Dewey Livingston at the Map & Special Collections Annex. Anne T. Kent California Room Collection.

There’s a lot to be said for a detailed map of a place we know, or want to know. Unlike a painting or photo, a map paints a picture and provides an accurate depiction of life on the ground we walk upon. Old maps can be full of wonder as they take you back to another world that is familiar yet strange. At sixteen years old I already loved maps and Marin history. My father gave me a little book that had a reproduction of Aaron Van Dorn’s 1860 map of Marin County-what a revelation!

Dewey examining a Point Reyes map at the Annex. Anne T. Kent California Room.

Then, when I was thirty, Marin historian Jack Mason showed me his full-sized reproduction of Hiram Austin’s 1873 wall map of Marin, and I was hooked. That map included the name of every landowner, the ranches and their acreage, the old roads, the seven townships and twenty-two school districts, the swamps and hills, all in a beautiful hand-drawn style. Mason also had an original copy of George M. Dodge’s 1892 map of Marin — another marvelous and graphic depiction of Marin County of great value to historians and researchers.

That was 35 years ago, and those three maps have played an indispensable role in my daily life as a Marin historian. Later, I discovered an even larger map, divided into twenty-two quadrangles, made by County Surveyor John C. Oglesby in 1925. My trio of iconic maps then became a quartet.

Detail from the 1873 map of Marin. Anne T. Kent California Room Collection.

While in 1860 the county was sparsely populated, by 1925 most of our communities and infrastructure had begun to appear. The years around 1860 saw the landscape fragment as the large ranchos were broken up. In 1873 a major railroad line was under construction and new public roads crossed the county. By 1892, the pattern of Marin’s face was solidly in place. In 1925 the county stood on the cusp of major change, as the Golden Gate Bridge would soon open and postwar development would alter the landscape forever.

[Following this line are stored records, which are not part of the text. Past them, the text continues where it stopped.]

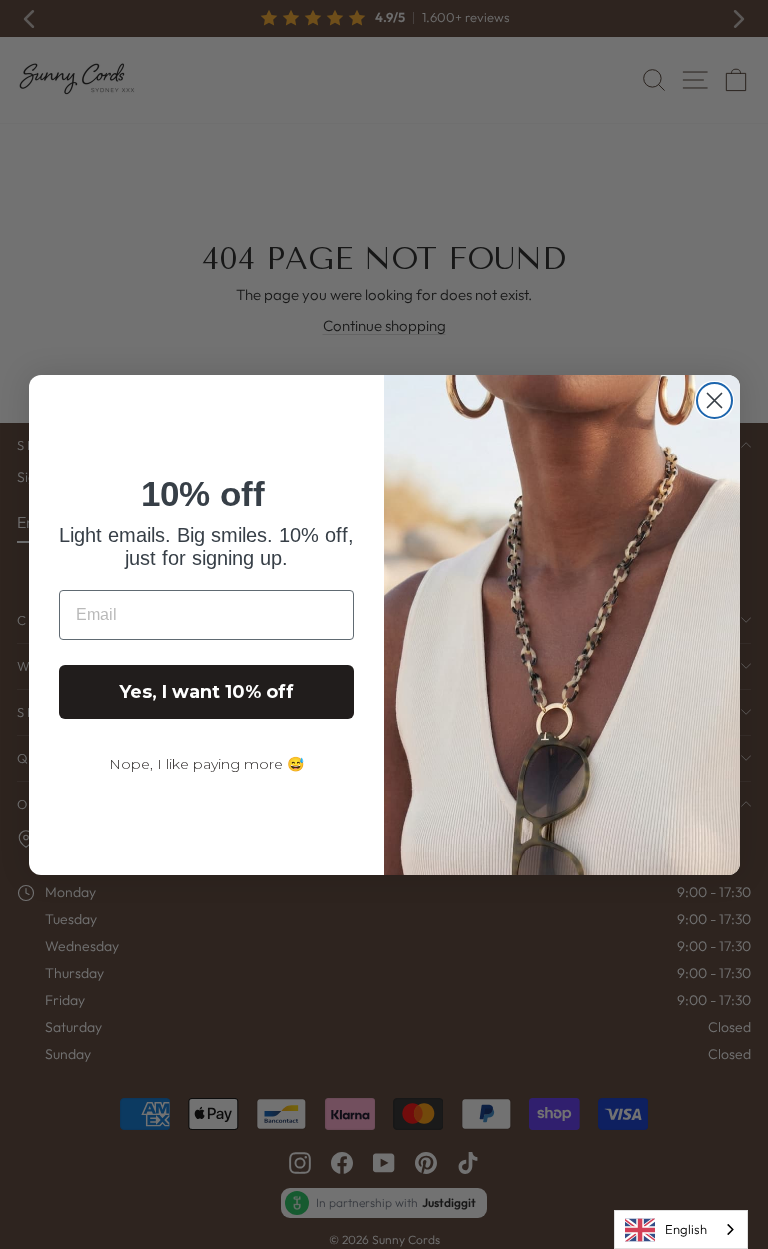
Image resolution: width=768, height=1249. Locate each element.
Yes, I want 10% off (206, 692)
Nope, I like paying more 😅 (206, 764)
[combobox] (681, 1229)
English (686, 1229)
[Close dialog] (714, 400)
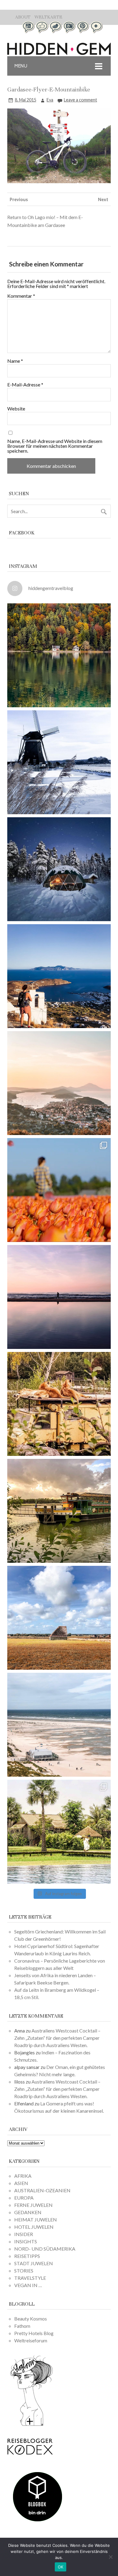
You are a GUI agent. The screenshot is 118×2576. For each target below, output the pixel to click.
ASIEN (21, 2183)
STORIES (23, 2270)
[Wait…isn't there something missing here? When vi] (59, 1618)
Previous (19, 199)
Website (16, 408)
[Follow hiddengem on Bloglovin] (31, 2425)
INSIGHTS (25, 2241)
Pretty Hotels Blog (34, 2333)
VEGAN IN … (28, 2285)
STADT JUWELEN (33, 2263)
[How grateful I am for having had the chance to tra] (59, 1083)
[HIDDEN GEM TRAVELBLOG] (59, 53)
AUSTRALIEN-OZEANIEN (42, 2190)
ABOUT (23, 17)
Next (103, 199)
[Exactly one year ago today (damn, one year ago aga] (59, 762)
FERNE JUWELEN (33, 2205)
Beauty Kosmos (30, 2318)
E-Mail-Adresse (25, 384)
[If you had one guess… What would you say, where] (59, 1511)
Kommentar (21, 295)
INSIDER (23, 2234)
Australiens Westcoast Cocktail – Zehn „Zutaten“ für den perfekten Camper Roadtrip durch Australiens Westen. (57, 2038)
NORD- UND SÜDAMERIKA (44, 2249)
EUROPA (24, 2197)
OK (61, 2566)
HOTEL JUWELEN (34, 2227)
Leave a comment (80, 99)
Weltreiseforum (30, 2340)
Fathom (22, 2326)
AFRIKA (22, 2176)
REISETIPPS (27, 2256)
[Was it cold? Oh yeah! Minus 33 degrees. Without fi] (59, 869)
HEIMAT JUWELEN (35, 2219)
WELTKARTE (48, 17)
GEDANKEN (27, 2212)
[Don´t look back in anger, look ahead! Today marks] (59, 976)
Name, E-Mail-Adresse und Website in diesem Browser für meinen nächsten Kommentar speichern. (54, 446)
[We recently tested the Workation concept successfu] (59, 655)
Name (15, 360)
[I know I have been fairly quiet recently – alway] (59, 1297)
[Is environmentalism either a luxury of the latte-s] (59, 1832)
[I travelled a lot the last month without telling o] (59, 1725)
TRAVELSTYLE (30, 2278)
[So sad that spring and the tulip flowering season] (59, 1190)
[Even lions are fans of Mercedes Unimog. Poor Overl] (59, 1404)
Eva (50, 99)
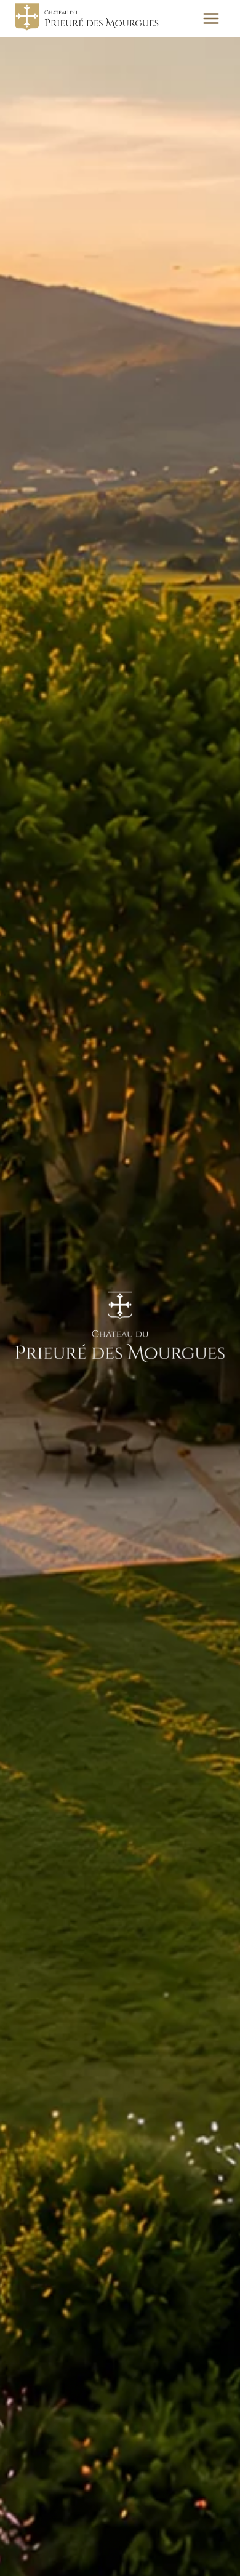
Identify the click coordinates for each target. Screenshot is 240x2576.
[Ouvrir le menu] (210, 18)
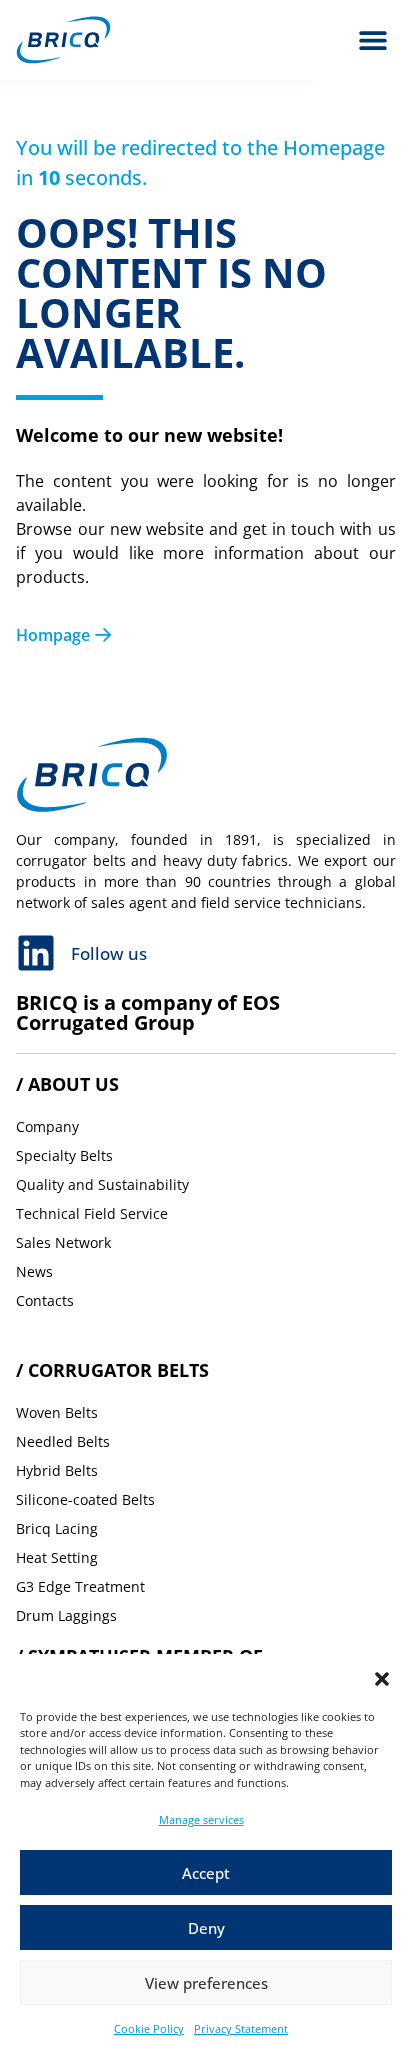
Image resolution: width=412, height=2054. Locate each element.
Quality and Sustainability (102, 1184)
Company (47, 1126)
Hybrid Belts (57, 1470)
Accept (206, 1873)
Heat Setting (57, 1557)
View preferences (206, 1983)
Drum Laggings (66, 1615)
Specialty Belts (64, 1155)
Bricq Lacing (57, 1528)
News (34, 1271)
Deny (206, 1928)
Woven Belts (57, 1412)
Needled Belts (63, 1441)
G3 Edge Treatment (80, 1586)
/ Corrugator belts (112, 1370)
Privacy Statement (241, 2028)
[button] (382, 1679)
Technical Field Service (92, 1213)
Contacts (45, 1300)
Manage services (201, 1819)
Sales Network (63, 1242)
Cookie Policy (149, 2028)
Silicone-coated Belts (85, 1499)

While all of these maps depict an all-rural Marin, they also show the creation of the county’s foundation, which remains in place today.

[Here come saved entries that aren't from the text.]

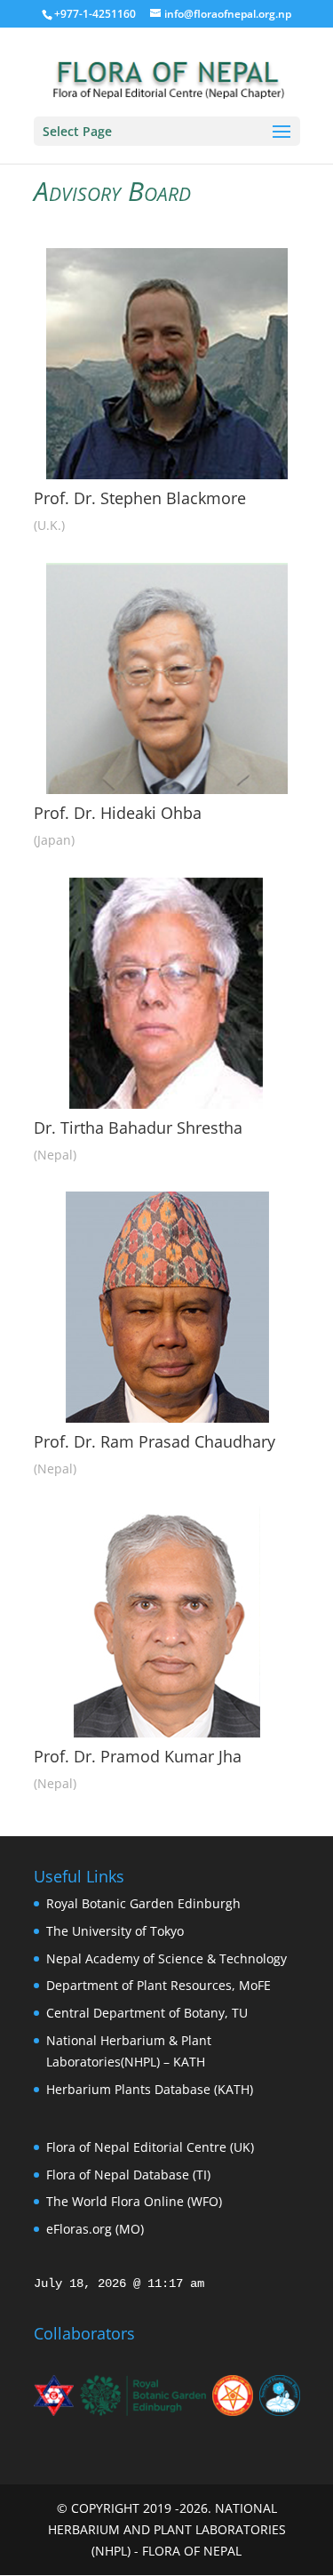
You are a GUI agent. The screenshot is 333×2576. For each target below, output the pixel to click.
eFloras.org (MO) (95, 2228)
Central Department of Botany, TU (147, 2012)
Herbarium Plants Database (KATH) (149, 2089)
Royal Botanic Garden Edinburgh (143, 1903)
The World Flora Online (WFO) (134, 2201)
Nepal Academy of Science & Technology (166, 1958)
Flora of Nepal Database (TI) (128, 2174)
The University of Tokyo (115, 1930)
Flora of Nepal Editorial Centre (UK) (150, 2147)
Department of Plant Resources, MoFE (158, 1985)
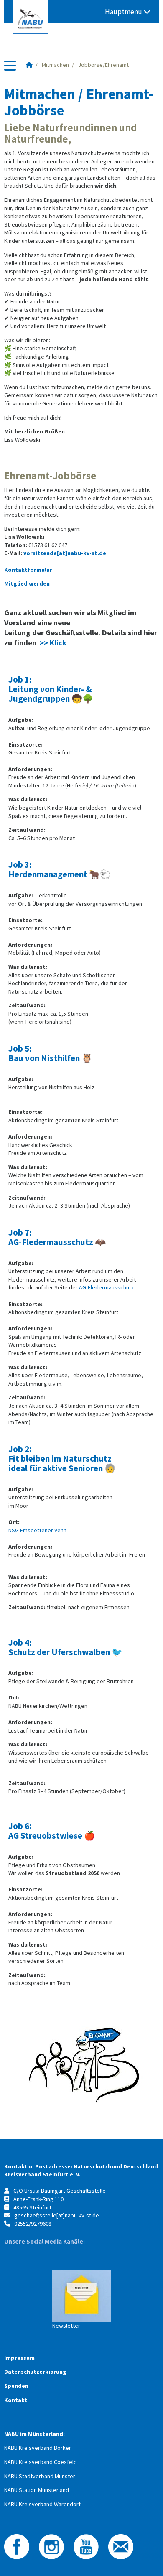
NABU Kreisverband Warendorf (42, 2504)
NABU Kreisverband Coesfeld (40, 2462)
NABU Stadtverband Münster (39, 2476)
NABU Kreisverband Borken (38, 2447)
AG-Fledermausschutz (106, 1287)
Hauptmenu (124, 11)
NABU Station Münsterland (36, 2490)
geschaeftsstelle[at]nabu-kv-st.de (56, 2215)
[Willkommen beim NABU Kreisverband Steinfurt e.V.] (29, 65)
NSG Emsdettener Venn (37, 1530)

On June 17, I will present an illustrated program entitled “Iconic Maps of Marin,” focusing on the 1860, 1873, 1892 and 1925 county maps. We will learn the history of the maps and mapmakers while also examining each map in detail. Together they portray the evolution of the Marin peninsula, its residents & its infrastructure.

Laurie Thompson, Carol Acquaviva & Dewey Livingston in front of 1873 Marin County Map, 2017. Anne T. Kent California Room.

“Iconic Maps of Marin: 1860–1925” will be presented at the Anne T. Kent California Room’s Map & Special Collections Annex, 1600 Los Gamos, Suite 182, San Rafael, in Lobby B of the Marin Commons building at Lucas Valley Road and Highway 101.

Longtime Marin historian Dewey Livingston is the Map Archivist at the Map Annex.